• [SUPPLIED TEXT]
■ ■ ■
Programming FundamentalsR Programming

Dollarstore Calculator Math (pt 1)

# Addition with "+"
4 + 5
## [1] 9
# Subtraction with "-"
100 - 99
## [1] 1


Programming FundamentalsR Programming

Dollarstore Calculator Math (pt 2)

# Multiplication with "*"
4 * 5
## [1] 20
# Division with "/"
15 / 3
## [1] 5
# Exponentiation with "^"
2^3
## [1] 8


Programming FundamentalsR Programming

Dollarstore Calculator Math (pt 3)

# Order of Operations
4 * 5 + 5 / 5
## [1] 21
# Control with parentheses
4 * (5 + 5) / 5
## [1] 8




Data Structures


Data StructuresR Programming

Vectors (pt 1)

  • Because R was designed for use with statistics, most of its operations are vectorized
  • You can create vectors a few ways:
# Ordered sequence of integers
1:5

# Counting by 2s
seq(from = 0, to = 14, by = 2)

# Replicate the same values
rep(TRUE, 6)

# Concatenate multiple values with the "c" operator
c("all", "of", "the", "lights")


Data StructuresR Programming

Vectors (pt 2)

  • Vectors are at the heart of many R operations. Try a few more practice exercises:
# Watch out! Mixing types will lead to silent coercion
c(1, TRUE, "hellos")

# Some functions, when applied over a vector, return a single value
is.numeric(rnorm(100))

# Others will return a vector of results
is.na(c(1, 5, 10, NA, 8))

# Vectors can be named
batting_avg <- c(youkilis = 0.300, ortiz = 0.355, nixon = 0.285)

# You can combine two vectors with c()
x <- c("a", "b", "c")
y <- c("1", "2", "3")
c(x, y)
■ ■ ■
• [WHAT YOU SHOULD DO]
Extend the R programming tutorial past its last line of code, keeping its format of titled slides with commented R snippets.

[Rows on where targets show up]
■ ■ ■
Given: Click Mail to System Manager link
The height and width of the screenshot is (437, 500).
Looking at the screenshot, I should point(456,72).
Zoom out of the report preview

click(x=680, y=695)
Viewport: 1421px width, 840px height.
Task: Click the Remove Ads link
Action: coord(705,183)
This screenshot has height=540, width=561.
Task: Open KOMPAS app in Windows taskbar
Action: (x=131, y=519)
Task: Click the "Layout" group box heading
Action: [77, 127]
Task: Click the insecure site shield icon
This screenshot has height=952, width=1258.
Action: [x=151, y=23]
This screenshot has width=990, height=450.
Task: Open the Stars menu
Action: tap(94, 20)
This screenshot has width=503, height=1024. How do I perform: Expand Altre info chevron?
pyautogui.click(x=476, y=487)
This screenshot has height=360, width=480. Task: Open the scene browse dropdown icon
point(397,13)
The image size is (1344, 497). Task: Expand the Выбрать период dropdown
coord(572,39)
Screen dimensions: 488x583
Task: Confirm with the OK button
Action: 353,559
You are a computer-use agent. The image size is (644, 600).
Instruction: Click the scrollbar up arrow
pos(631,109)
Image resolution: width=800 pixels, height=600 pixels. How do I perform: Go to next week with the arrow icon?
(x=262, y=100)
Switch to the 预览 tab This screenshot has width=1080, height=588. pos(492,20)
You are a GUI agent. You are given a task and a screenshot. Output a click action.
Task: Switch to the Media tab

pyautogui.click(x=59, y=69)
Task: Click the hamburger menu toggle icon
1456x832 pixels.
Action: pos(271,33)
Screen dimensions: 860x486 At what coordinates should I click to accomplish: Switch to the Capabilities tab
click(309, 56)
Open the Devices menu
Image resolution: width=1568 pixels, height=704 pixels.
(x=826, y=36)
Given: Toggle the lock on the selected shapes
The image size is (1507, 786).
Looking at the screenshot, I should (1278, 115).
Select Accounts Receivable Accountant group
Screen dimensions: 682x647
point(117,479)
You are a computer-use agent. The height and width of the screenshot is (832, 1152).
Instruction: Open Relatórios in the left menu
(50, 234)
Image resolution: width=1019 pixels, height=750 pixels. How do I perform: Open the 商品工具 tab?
■ ■ ■
• [SOLVED EXERCISE]
Data StructuresR Programming

Lists

Vectors are the first multi-item data structure all R programmers learn. Soon, though, you may find yourself frustrated with the fact that they can only hold a single type. To handle cases where you want to package multiple types (and even multiple objects!) together, we will turn to a data structure called a list.

Capabilities Vectors Lists
Optional use of named elements
Support math operations like mean()
Hold multiple types
Hold multiple objects
# Create a list with list()
myList <- list(a = 1, b = rep(TRUE, 10), x = c("shakezoola", "mic", "rulah"))

# Examine it with str()
str(myList)


R Data StructuresR Programming

Factors

R comes with a special type called a "factor" for modelling categorical variables. To save memory, internally R will convert factor values to integers and then keep around a single table that says, for example, 1 = "Africa", 2 = "Asia", etc.

regions <- as.factor(c("Africa", "Asia", "Europe", "Asia"))
region_fac <- as.factor(regions)
print(region_fac)
## [1] Africa Asia   Europe Asia  
## Levels: Africa Asia Europe
print(as.integer(region_fac))
## [1] 1 2 3 2

See "Factors" in the programming supplement for an example.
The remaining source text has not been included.